Rapina simulata a Castel Goffredo
Un uomo di 40 anni, residente a Medole, è stato denunciato dai Carabinieri della stazione di Castel Goffredo. L'accusa è di simulazione di reato e calunnia.
L'episodio risale allo scorso 5 marzo. L'uomo si era presentato alle forze dell'ordine raccontando di essere stato aggredito e rapinato da tre sconosciuti nel territorio di Castel Goffredo.
Il racconto della presunta aggressione
Secondo la sua denuncia, i malviventi lo avrebbero picchiato e derubato di circa 200 euro in contanti, un telefono cellulare e altri effetti personali contenuti in un marsupio. Il racconto fornito era ricco di dettagli.
Questo dettagliato resoconto aveva inizialmente attivato le procedure investigative standard da parte dei militari.
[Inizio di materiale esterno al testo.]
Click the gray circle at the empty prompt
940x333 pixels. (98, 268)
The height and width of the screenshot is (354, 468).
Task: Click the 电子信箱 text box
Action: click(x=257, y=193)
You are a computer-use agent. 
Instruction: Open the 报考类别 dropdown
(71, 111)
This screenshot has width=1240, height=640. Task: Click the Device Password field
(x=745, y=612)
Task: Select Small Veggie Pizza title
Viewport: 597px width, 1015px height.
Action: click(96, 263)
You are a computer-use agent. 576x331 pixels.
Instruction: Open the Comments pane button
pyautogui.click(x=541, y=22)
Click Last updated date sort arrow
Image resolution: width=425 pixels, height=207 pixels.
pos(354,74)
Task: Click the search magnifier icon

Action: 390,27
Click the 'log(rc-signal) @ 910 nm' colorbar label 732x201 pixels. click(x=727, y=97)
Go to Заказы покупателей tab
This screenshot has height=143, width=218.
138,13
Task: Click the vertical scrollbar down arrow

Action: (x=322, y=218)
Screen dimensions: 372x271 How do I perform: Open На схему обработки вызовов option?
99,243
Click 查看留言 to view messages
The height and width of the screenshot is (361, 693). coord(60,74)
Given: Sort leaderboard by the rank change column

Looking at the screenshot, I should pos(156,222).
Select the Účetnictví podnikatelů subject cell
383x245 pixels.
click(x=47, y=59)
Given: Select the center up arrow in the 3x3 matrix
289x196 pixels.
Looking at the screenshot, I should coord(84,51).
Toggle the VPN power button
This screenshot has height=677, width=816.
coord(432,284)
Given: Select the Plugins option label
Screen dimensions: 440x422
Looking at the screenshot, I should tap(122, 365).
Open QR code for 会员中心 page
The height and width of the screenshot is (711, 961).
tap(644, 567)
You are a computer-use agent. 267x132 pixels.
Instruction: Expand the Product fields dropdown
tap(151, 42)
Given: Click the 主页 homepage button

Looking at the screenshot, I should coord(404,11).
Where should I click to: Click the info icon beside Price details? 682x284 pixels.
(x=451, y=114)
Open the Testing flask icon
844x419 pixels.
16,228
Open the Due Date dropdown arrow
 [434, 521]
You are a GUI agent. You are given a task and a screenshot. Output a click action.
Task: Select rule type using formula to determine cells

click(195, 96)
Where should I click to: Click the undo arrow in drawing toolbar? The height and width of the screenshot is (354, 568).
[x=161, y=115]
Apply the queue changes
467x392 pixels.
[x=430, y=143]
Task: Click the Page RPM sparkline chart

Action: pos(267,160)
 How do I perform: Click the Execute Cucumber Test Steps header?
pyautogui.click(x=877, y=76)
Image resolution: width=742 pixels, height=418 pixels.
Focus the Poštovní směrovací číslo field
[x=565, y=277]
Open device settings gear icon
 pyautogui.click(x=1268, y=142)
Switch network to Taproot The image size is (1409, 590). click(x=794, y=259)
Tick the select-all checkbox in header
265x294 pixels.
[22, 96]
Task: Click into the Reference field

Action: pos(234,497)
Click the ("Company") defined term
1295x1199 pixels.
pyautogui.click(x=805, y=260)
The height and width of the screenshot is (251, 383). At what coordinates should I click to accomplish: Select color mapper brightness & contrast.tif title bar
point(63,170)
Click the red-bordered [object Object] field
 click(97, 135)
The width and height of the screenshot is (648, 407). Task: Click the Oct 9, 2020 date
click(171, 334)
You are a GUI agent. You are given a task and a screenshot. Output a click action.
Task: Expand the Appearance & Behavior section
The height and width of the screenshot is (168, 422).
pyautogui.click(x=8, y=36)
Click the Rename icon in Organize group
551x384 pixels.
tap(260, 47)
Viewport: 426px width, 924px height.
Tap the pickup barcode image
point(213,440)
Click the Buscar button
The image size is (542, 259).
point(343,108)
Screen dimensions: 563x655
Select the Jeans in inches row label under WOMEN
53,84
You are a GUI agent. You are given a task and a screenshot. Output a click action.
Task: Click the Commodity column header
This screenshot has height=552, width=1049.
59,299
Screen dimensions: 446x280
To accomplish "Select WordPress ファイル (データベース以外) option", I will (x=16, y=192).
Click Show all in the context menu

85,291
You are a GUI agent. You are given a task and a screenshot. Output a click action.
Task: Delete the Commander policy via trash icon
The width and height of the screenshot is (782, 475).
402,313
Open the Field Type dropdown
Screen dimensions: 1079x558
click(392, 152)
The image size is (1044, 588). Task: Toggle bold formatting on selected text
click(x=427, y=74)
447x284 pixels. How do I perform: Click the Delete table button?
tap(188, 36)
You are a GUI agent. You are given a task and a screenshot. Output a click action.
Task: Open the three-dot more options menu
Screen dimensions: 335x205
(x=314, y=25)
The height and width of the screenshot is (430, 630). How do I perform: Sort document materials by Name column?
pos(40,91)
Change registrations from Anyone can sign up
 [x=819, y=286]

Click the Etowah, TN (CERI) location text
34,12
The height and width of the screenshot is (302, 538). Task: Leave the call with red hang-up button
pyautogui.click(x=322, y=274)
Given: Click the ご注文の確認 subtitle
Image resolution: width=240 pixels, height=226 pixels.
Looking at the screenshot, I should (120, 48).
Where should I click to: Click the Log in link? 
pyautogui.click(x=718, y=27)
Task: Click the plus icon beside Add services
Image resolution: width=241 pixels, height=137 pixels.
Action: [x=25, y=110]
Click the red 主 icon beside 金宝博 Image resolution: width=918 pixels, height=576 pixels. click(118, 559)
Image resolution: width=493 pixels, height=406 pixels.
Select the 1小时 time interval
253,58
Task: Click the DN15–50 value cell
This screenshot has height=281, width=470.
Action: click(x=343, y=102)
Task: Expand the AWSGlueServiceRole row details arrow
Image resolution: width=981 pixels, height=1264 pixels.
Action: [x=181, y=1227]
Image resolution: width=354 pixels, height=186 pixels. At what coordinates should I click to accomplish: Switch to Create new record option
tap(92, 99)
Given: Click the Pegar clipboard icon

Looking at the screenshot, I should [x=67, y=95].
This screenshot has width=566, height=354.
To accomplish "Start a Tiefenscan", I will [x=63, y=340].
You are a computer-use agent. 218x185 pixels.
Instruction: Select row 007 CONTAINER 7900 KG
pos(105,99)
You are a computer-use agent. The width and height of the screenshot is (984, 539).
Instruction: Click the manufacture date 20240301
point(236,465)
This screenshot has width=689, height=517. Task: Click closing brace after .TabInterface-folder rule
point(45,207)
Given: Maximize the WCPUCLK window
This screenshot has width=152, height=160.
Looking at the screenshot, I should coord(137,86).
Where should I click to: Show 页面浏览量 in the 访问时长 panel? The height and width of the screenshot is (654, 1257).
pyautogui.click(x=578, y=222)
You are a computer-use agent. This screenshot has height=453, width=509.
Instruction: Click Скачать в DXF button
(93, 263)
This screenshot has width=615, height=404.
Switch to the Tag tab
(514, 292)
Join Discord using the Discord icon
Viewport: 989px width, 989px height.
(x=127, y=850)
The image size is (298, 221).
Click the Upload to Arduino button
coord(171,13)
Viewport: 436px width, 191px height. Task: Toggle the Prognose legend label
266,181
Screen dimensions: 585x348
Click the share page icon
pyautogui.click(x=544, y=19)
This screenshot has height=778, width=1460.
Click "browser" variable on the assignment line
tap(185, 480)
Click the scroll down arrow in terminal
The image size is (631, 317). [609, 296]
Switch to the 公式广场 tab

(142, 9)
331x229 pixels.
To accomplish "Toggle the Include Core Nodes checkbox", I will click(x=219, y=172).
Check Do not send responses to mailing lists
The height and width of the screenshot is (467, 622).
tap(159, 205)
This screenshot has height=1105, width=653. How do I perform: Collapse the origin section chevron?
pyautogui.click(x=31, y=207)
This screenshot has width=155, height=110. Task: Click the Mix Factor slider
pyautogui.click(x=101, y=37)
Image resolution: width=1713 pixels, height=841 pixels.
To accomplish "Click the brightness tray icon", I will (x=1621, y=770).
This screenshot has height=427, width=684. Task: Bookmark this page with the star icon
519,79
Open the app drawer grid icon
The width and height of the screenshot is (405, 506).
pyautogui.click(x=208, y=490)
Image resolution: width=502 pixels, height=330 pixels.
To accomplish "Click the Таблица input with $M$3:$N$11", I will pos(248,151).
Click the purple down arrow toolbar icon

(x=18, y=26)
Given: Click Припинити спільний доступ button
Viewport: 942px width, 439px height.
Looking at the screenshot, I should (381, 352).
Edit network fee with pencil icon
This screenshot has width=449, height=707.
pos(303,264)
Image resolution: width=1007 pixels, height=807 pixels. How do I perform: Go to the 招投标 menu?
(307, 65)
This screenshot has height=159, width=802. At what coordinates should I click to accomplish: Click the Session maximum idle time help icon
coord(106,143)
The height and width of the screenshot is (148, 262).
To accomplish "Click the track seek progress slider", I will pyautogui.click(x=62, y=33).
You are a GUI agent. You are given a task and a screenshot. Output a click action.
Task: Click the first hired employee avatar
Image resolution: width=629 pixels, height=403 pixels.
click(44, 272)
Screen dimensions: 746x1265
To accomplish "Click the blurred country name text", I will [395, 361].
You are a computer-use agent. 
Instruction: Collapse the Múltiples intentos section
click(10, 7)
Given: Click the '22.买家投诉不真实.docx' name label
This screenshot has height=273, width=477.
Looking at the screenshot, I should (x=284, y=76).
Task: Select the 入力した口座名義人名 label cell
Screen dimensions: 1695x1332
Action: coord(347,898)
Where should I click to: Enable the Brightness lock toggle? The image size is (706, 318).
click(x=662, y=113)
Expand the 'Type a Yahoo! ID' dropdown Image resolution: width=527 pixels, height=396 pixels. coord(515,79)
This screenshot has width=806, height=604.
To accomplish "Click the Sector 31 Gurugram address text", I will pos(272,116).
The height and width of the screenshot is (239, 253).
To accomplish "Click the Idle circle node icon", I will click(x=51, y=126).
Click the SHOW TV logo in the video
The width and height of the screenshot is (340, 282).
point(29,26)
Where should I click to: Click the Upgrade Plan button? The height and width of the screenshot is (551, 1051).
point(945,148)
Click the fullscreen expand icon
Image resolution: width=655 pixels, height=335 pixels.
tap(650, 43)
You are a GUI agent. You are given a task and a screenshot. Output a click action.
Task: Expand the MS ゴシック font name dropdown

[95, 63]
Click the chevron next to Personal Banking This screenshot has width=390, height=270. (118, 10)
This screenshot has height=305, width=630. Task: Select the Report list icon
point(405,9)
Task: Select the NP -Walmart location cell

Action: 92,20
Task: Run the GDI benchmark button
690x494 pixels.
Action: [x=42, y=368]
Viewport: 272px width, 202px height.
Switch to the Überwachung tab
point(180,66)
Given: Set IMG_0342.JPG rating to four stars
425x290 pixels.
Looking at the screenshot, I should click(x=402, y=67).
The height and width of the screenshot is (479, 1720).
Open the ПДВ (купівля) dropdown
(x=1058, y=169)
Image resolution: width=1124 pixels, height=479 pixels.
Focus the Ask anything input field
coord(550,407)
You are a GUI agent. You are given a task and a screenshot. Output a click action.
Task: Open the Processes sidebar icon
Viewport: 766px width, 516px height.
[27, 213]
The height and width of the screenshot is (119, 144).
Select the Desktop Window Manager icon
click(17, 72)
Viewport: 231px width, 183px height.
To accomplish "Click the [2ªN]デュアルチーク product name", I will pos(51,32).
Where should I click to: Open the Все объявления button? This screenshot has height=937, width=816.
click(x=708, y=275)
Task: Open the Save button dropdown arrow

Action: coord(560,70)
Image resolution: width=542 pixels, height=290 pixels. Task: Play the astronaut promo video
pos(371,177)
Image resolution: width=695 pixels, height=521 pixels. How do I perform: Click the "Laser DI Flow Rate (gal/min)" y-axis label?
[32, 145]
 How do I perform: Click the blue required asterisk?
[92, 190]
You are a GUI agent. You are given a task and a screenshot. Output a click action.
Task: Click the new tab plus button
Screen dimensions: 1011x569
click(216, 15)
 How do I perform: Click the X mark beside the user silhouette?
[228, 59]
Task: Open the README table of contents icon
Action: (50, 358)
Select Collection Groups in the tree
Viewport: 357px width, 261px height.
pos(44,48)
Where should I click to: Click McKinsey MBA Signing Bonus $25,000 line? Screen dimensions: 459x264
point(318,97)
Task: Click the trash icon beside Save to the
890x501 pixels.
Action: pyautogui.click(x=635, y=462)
Indagini rivelano la simulazione
Tuttavia, le successive verifiche condotte dai Carabinieri hanno portato a una conclusione inaspettata. Gli investigatori hanno infatti ricostruito come la presunta rapina fosse stata in realtà completamente simulata dall'uomo stesso.
Le indagini hanno inoltre rivelato un secondo, grave intento: quello di incastrare un rivale. L'uomo avrebbe cercato di indirizzare i sospetti su una persona specifica, un individuo che aveva recentemente iniziato una relazione sentimentale con la sua ex compagna.
Conseguenze legali per il 40enne
Alla luce degli elementi raccolti e delle prove raccolte durante le indagini, il 40enne è stato deferito all'autorità giudiziaria. Le accuse ipotizzate nei suoi confronti sono quelle di simulazione di reato e calunnia.